▶ _Required task_:
Decide whether each statement agrees with the news article below about SUNY Chancellor John King's visit to Saranac Lake. Answer yes or no for each, quoting the deciding words of the article. 1. SUNY Reconnect pays for books and supplies as well as tuition. 2. SUNY Reconnect is open to New Yorkers aged 18 to 55. 3. King stopped at North Country Community College on Tuesday.

Housing shortage highlighted as region’s biggest hurdle to student, workforce retainment

SUNY Chancellor John King listens during a SUNY Reconnect and regional issues roundtable discussion held at North Country Community College in Saranac Lake on Tuesday. (Enterprise photo — Chris Gaige)

SARANAC LAKE — State University of New York Chancellor John B. King Jr. made a stop at North Country Community College on Tuesday as part of the SUNY Reconnect Tour.

SUNY Reconnect offers free college — including tuition, books, fees and supplies — to New Yorkers aged 25 to 55 who do not have a college degree but are interested in pursuing an associate degree in “high-need” fields.

These include advanced manufacturing, artificial intelligence, cybersecurity, engineering, technology, nursing and allied health fields, green and renewable energy and pathways to teaching in shortage areas.

Gov. Kathy Hochul’s proposed budget — which remains under negotiation with the competing state Senate and Assembly proposals — calls for an expansion to SUNY Reconnect to include air traffic control and transportation, emergency management and logistics, as well as expanding nursing programs for adults who already have a previous degree, but want to go back to school to pursue a nursing.

▶ _Entries provided_:
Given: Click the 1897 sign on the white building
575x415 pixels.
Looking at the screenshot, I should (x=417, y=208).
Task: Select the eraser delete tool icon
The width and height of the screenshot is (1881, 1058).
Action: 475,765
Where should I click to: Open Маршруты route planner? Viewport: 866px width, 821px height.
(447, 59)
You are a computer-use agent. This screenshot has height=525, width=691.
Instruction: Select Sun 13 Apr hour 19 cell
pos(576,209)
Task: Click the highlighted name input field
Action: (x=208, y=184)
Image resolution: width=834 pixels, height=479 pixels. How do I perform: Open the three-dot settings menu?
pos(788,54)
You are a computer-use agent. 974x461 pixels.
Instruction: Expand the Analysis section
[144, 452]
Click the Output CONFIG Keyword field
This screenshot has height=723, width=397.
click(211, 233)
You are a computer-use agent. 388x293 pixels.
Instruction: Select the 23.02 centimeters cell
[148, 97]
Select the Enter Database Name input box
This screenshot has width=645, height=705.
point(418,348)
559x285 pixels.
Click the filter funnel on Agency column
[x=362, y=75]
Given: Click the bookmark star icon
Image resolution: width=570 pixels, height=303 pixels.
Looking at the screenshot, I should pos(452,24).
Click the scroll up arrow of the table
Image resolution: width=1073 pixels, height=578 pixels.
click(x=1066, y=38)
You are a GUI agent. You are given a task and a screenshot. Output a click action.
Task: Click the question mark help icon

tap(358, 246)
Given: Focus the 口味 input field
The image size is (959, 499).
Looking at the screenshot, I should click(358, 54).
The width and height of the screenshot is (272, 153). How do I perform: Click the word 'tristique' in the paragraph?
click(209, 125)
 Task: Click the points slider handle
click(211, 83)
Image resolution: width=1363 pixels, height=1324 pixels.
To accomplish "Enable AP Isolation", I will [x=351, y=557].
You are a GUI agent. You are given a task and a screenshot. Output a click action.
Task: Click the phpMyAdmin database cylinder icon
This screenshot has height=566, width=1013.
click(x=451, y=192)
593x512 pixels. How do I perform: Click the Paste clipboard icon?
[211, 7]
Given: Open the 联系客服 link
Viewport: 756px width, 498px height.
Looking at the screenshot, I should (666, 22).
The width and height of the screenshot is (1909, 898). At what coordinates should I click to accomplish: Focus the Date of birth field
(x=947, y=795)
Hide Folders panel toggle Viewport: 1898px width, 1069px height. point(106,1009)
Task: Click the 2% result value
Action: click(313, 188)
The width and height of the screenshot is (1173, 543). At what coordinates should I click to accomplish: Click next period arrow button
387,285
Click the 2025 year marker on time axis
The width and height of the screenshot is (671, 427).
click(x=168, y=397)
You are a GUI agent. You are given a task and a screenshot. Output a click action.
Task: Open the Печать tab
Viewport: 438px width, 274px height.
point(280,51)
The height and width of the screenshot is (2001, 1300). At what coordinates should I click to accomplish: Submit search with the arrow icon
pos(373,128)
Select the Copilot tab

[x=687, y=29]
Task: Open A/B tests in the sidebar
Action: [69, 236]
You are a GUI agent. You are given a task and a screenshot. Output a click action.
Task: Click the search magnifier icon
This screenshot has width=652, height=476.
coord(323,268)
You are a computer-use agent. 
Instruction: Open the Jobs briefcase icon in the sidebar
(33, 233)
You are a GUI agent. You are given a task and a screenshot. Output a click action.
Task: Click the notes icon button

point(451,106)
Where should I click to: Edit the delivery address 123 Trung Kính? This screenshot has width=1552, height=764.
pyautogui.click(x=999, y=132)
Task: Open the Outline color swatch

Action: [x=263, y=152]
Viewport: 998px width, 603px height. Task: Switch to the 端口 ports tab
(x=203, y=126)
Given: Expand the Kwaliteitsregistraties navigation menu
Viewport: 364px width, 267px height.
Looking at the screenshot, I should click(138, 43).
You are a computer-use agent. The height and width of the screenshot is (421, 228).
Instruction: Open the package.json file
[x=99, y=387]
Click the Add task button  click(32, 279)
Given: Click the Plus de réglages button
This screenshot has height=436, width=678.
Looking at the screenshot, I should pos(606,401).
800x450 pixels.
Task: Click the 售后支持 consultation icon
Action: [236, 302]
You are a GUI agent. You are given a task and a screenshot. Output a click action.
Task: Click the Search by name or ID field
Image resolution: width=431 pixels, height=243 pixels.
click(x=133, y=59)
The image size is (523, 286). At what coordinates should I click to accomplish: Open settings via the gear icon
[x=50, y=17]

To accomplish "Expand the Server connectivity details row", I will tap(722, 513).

▶ _Worked solution_:
1. Yes: "free college — including tuition, books, fees and supplies"
2. No: "to New Yorkers aged 25 to 55"
3. Yes: "made a stop at North Country Community College on Tuesday"